Merci docteur est une start-up qui propose des consultations de généralistes ponctuelles dans les désert médicaux. — Merci docteur

Une idée qui pourrait intéresser bien des patients à la recherche d’un médecin pas trop loin… Et disponible d’ici 2018 ! En 2016, 5 % des Français vivent dans un désert médical et 30 % se trouvent à plus de 30 minutes d’un soignant. Développer la télémédecine, multiplier les maisons pluridisciplinaires de santé, limiter la liberté d’installation des médecins ou les encourager financièrement… Les propositions des candidats à l’élection présidentielle commencent à émerger pour aider ces déserts médicaux. Mais ce lundi, un nouveau service vient d’être récompensé par les trophées des services innovants. Zoom sur une idée d’avenir pour aider tous les Français à avoir accès à une bonne santé.

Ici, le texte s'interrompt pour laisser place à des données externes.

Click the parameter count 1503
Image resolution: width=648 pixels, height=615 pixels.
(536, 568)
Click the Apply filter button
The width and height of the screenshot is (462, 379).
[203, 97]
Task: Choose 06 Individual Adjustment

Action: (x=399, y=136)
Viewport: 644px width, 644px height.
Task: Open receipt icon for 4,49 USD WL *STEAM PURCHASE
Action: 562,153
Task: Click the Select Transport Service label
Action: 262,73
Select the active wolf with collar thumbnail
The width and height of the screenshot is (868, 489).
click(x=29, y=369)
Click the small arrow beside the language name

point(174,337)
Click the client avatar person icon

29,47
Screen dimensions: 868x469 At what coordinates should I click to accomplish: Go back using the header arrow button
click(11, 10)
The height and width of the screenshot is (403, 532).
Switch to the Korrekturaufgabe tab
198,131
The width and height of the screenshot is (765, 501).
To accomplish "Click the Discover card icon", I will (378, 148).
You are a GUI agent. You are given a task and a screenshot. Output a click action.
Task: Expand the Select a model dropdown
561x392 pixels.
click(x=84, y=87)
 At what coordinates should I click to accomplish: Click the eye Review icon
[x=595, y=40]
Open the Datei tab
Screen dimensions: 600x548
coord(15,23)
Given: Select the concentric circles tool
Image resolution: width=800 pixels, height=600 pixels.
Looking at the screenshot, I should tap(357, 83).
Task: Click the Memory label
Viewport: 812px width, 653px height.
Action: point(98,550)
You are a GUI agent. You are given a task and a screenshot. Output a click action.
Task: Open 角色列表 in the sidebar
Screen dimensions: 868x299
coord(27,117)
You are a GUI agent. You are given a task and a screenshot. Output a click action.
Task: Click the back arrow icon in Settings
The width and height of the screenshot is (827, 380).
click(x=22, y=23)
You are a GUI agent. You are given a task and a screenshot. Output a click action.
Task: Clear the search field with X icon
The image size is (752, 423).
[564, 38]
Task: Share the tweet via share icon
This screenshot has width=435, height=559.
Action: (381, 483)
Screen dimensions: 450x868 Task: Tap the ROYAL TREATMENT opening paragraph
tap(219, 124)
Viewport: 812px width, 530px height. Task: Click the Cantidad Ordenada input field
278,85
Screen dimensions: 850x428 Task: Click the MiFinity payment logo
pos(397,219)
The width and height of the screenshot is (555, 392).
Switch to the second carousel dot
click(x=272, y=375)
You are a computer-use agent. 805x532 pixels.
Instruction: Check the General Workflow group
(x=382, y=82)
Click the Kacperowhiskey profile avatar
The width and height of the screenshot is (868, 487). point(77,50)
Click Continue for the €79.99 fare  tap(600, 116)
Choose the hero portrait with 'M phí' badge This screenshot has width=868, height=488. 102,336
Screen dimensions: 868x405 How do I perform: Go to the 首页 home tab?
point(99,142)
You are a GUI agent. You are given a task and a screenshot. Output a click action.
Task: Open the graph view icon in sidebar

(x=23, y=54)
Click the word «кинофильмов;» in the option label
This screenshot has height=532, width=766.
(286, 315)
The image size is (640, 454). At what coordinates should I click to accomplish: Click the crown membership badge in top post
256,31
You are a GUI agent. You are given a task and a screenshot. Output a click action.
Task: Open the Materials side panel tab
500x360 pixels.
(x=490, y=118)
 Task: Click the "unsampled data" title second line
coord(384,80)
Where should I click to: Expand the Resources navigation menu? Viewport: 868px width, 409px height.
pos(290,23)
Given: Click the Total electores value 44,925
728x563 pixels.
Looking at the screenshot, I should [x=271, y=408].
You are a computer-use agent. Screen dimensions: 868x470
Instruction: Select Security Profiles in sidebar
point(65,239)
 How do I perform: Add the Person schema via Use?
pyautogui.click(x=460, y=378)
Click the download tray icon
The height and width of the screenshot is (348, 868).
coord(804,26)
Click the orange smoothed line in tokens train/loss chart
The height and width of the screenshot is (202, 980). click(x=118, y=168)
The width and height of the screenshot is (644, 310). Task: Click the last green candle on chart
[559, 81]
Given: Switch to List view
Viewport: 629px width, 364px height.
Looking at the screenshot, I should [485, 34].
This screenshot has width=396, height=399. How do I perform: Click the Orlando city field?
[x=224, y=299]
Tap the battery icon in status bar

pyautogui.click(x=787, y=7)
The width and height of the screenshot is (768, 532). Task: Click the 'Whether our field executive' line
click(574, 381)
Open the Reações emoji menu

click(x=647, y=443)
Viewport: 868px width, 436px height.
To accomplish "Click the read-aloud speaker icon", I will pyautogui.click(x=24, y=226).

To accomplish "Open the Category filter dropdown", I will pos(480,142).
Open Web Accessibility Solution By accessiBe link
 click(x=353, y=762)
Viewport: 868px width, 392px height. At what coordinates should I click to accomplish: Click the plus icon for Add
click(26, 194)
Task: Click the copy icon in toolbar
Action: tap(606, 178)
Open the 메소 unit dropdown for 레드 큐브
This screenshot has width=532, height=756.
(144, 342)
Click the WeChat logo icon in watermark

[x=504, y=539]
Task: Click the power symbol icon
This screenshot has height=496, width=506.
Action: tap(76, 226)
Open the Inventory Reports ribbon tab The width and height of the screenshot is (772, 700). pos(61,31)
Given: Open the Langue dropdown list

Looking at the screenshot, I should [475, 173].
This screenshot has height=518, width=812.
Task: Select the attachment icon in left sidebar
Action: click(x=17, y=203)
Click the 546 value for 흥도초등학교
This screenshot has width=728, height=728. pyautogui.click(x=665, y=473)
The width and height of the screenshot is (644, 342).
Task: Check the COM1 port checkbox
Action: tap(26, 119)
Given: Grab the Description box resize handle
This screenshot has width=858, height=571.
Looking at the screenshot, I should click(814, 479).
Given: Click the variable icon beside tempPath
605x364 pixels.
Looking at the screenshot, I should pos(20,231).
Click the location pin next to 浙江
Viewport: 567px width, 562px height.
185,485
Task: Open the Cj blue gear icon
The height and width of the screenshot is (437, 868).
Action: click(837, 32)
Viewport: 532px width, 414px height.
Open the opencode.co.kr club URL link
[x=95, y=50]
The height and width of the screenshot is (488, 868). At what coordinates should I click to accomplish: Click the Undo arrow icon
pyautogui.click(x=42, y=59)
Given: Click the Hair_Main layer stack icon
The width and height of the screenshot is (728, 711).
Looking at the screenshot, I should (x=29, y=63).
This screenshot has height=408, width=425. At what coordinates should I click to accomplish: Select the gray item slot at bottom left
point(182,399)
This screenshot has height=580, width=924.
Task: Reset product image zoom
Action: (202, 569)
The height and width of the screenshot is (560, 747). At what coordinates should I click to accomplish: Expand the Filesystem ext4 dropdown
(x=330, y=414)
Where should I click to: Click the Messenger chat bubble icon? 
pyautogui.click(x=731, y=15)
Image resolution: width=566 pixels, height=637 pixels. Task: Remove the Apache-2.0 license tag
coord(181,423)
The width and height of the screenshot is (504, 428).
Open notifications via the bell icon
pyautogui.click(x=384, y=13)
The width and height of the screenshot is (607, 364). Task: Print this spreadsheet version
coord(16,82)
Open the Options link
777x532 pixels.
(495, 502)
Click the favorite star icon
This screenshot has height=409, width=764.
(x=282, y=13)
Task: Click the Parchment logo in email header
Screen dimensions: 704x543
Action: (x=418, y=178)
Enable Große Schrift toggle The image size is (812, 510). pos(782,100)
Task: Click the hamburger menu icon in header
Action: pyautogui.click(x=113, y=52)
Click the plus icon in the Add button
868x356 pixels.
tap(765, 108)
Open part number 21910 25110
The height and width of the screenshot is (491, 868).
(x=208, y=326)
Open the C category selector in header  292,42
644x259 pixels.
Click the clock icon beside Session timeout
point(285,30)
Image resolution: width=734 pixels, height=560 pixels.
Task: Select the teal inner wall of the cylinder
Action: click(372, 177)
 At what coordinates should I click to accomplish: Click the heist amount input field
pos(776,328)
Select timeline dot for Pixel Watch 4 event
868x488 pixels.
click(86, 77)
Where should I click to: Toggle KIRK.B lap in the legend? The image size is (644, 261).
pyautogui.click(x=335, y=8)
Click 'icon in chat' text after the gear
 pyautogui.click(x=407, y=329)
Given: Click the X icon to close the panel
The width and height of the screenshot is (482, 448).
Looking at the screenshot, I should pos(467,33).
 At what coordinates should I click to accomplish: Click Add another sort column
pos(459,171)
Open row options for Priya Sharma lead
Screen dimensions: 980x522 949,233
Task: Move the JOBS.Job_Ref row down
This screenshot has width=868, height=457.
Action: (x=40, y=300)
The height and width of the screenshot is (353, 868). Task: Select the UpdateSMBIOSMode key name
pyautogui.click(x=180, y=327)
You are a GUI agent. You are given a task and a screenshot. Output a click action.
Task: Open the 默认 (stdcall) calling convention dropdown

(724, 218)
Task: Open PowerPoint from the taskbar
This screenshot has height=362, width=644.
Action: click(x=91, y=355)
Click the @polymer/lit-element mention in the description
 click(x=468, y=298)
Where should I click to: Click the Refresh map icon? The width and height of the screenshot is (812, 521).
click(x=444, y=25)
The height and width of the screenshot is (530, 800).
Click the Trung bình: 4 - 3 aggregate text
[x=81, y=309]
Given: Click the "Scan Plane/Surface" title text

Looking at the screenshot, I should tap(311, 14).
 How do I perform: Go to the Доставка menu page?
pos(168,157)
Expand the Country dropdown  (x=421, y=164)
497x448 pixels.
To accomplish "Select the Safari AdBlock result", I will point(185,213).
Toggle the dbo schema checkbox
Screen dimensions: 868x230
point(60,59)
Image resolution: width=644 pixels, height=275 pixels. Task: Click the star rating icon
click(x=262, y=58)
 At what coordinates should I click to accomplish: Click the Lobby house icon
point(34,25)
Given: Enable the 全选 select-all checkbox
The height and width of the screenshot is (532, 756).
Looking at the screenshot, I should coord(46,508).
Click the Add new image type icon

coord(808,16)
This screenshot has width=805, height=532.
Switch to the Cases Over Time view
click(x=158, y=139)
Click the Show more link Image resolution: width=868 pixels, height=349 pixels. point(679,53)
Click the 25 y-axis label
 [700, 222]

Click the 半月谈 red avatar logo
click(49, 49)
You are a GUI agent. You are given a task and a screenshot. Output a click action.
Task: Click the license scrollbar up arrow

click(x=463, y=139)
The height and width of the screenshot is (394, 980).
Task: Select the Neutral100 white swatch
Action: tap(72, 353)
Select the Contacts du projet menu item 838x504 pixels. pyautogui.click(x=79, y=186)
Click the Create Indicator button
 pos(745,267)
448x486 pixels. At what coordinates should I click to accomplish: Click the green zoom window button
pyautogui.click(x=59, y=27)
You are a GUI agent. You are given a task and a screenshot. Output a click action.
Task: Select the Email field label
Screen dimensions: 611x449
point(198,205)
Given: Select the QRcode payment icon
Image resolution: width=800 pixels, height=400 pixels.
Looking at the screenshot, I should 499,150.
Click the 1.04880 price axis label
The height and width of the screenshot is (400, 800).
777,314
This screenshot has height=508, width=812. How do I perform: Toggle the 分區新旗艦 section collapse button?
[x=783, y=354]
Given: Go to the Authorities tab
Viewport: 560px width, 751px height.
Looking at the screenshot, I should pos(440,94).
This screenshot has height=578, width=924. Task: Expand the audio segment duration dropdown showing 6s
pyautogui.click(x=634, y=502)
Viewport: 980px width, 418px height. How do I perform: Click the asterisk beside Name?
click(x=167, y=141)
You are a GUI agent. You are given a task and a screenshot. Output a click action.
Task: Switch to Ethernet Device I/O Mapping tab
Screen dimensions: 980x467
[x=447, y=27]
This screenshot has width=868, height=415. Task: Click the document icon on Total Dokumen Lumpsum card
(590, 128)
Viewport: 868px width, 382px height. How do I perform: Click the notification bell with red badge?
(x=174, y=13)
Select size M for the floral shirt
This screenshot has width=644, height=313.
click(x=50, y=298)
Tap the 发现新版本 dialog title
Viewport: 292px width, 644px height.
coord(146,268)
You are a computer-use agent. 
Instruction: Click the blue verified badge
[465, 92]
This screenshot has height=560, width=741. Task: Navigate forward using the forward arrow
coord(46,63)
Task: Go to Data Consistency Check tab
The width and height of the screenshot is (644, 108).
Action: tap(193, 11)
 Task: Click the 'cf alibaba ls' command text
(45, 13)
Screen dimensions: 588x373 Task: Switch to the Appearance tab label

Les déserts médicaux, préoccupation des Français

C’est une des inquiétudes des Français. Selon un sondage Harris Interactive*, 72 % des Français estiment que les candidats ne parlent pas assez de santé et que les propositions de ces derniers ne répondent pas à leurs préoccupations personnelles. Et les mesures jugées les plus importantes touchent à la lutte contre les déserts médicaux et la limitation des coûts qui pèsent sur les patients.

fFace àce problème des déserts médicaux, qui s’accroît, Carine Zaouche, Charlotte Lajoux et Aymeric Du Mesnil, qui travaillaient dans des cabinets de conseil en santé, sont en train de mettre au point Merci Docteur. Cette start-up, lauréate des trophées des services innovants ce lundi, veut jouer les entremetteurs entre médecins et villes en quête de généralistes. En clair, elle propose à des mairies qu’un médecin intervienne pour des consultations conventionnées en secteur 1 une journée par semaine. Pour le moment, une dizaine de mairies ont répondu présentes et une ville bretonne va servir dès mai de pilote. « Notre conviction, c’est qu’entre l’absence totale de médecin et un temps plein, il y a des solutions ponctuelles », résume Aymeric Du Mesnil.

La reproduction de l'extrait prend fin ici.